## Tu tarea
Continúa el texto sobre las flores de otro mundo a partir de su última frase.

## Texto proporcionado
^^^^^^^^
Hay flores de otro mundo, flores que no se marchitan, que aparecen en los caminos, en los senderos, en las cunetas. Están por todas partes; crecen en los sitios más remotos aunque su belleza pase desapercibidas.
Nacen sin ser cultivadas, no necesitan abono, ni tierra, ni agua, ni sol. No adornan grandes jarrones ni centros de mesas. No se ponen ni en el pelo, ni en la solapa, ni acompañan a los muertos al cementerio. No las vemos llenas de rocío de la madrugada ni bailando mientras el viento sopla con fuerza en cualquier noche de otoño.
Son flores de otro mundo, flores extrañas de tonalidades indefinidas y de aromas indescriptibles.
Yo las he visto porque las he buscado, porque me hablaron de ellas, porque no perdí la esperanza de llegar a un jardín verde, rojo, amarillo, violeta en una selva urbana en la que transito cada vez que tengo que habitar las 24 horas imparables.
Tú también habrás estado ahí, entre ellas y habrás pensado que son hierbas, malezas, matorrales que deberás podar.
No es así, no has comprendido su frágil grandeza su resplandor, la frescura de los pétalos abiertos.
Son flores de otro mundo mi compañera de piso que resiste en la lucha cuando y vuelve a empezar desde la nada, mi amigo Pedro ganándose la vida atendiendo a ancianos, acompañando a la soledad y al abandono de personas excluidas reivindicando su inclusión con una sonrisa más potente que la espada. Los padres que pierden a sus hijos y deshacen su nudo en la garganta con la ferocidad del cariño inagotable. Las madres de mayo a las que les arrebataron a sus hijos y no se rinden buscando a sus nietos. Los suicidas que no se suicidan, los muertos que plantan cara al destino, las mujeres que se cortan el cabello y gritan al mundo el horror del fanatismo.
^^^^^^^^
## Registros
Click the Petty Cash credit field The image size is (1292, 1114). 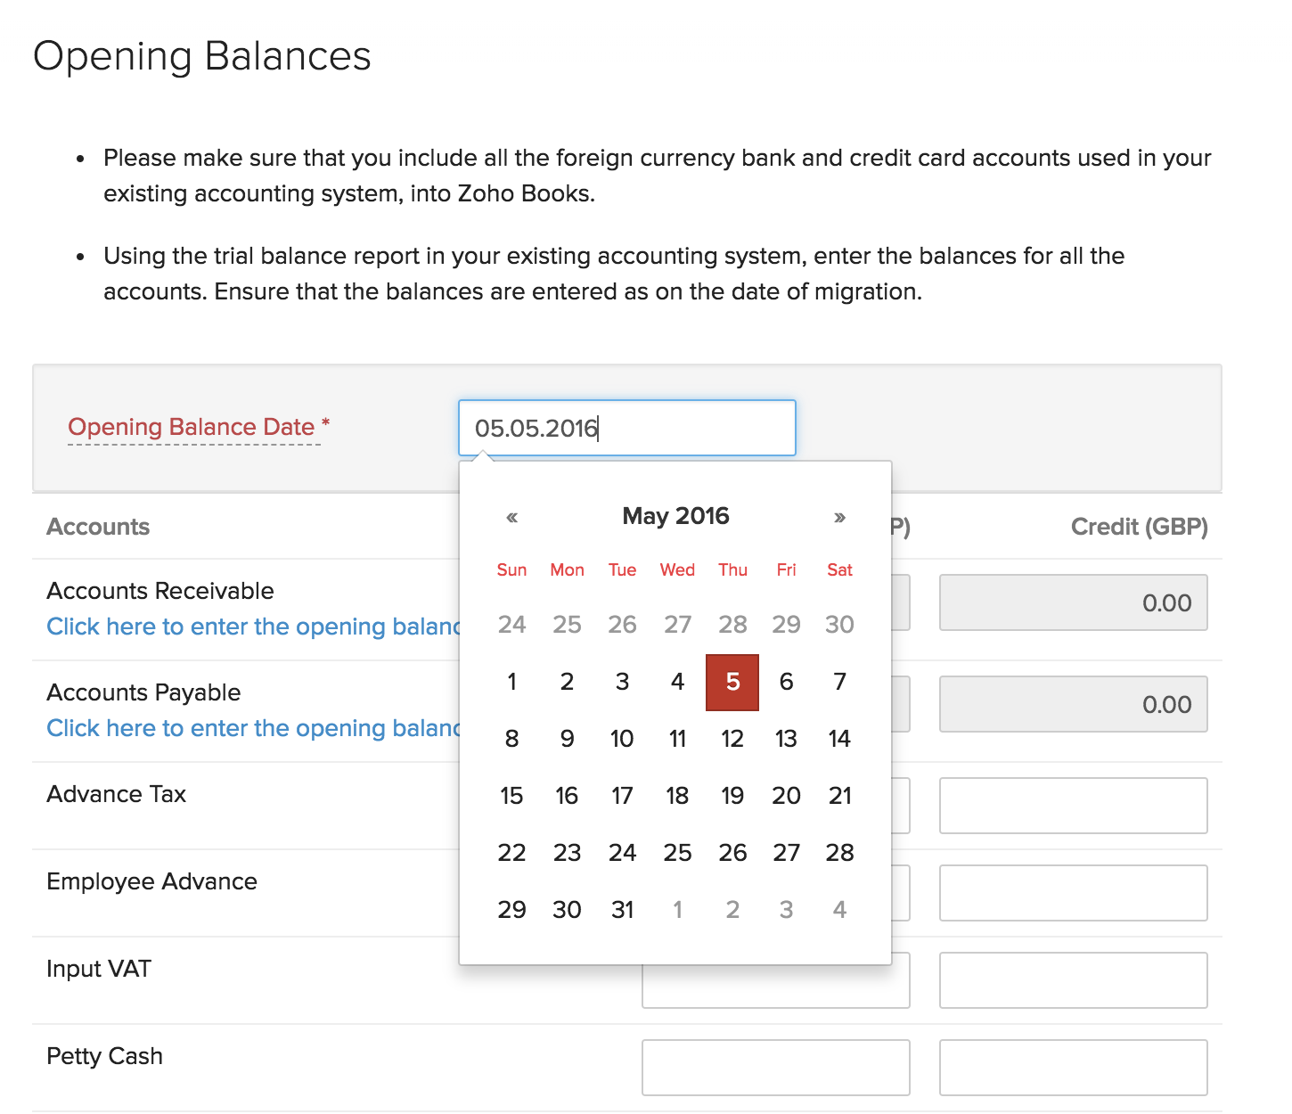pyautogui.click(x=1073, y=1068)
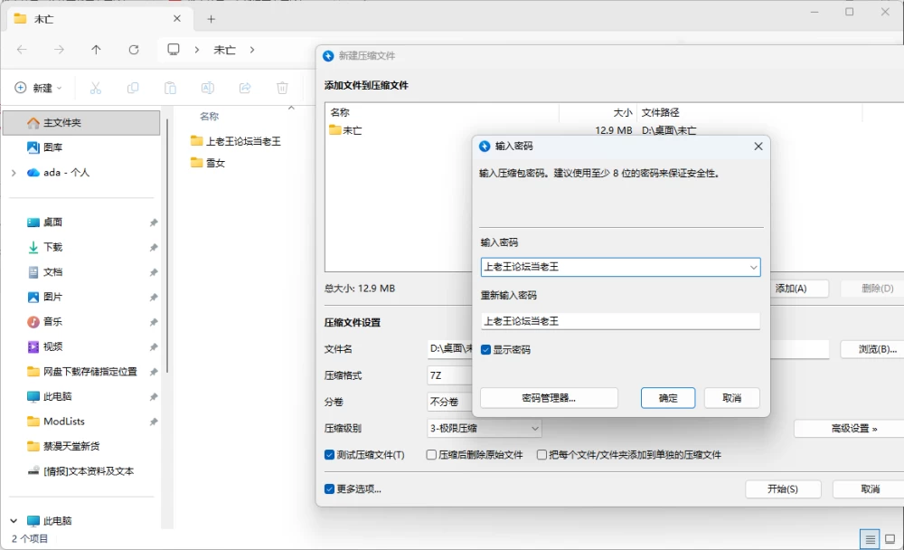904x550 pixels.
Task: Click the share icon in Explorer toolbar
Action: pyautogui.click(x=245, y=88)
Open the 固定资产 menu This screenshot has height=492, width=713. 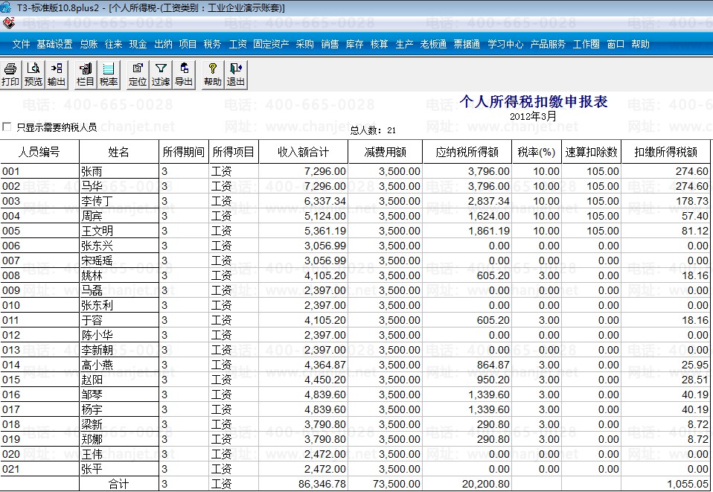coord(271,45)
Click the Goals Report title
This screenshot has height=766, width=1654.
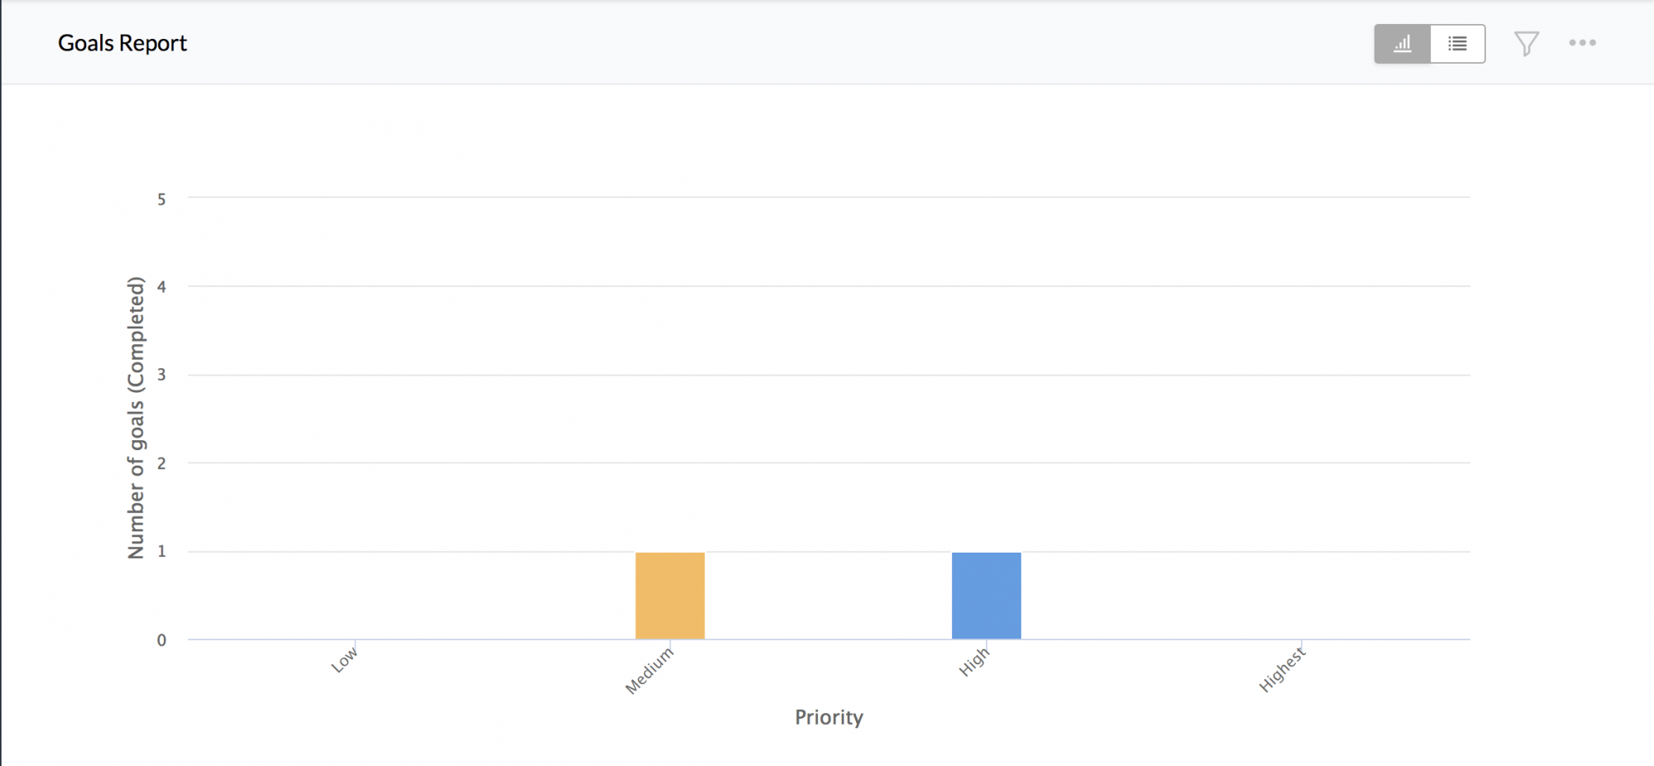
^^^^^^^^
## Resultado
Ahí están, los desahuciados por la enfermedad haciendo un pulso con un gigante en una batalla perdida, los que huyen de la guerra más pobres que la pobreza y los ves sin nada, pero escapando con sus perros. Los que barren las calles silbando mientras recogen las basuras de los botellones.
Viven en oquedades esas rosas, esas trece rosas asesinadas. Llueven las azucenas cuando estalla la solidaridad en cualquier lugar en ninguna parte. Brotan las margaritas en los rostros cansados, apesadumbrados por el desasosiego.
Y hay azucenas en las manos quemadas de las jornaleras que trabajan por sobrevivir saltando las fronteras. Serán claveles y gladiolos los soldados que paran sus tanques en una rebelión por la paz.
Hasta en los campos de concentración asoman lirios, damas de noche que se visten con el aroma de jazmín para mitigar el holocausto.
Confieso que ando descalzo en una alfombra de gladiolos protegidos por los geranios. Son las flores de otro mundo que nos susurran con una voz movida por la brisa que la vida debe seguir, que no todo está perdido y que debemos tener el compromiso de regarlas aunque la sequía abra la tierra.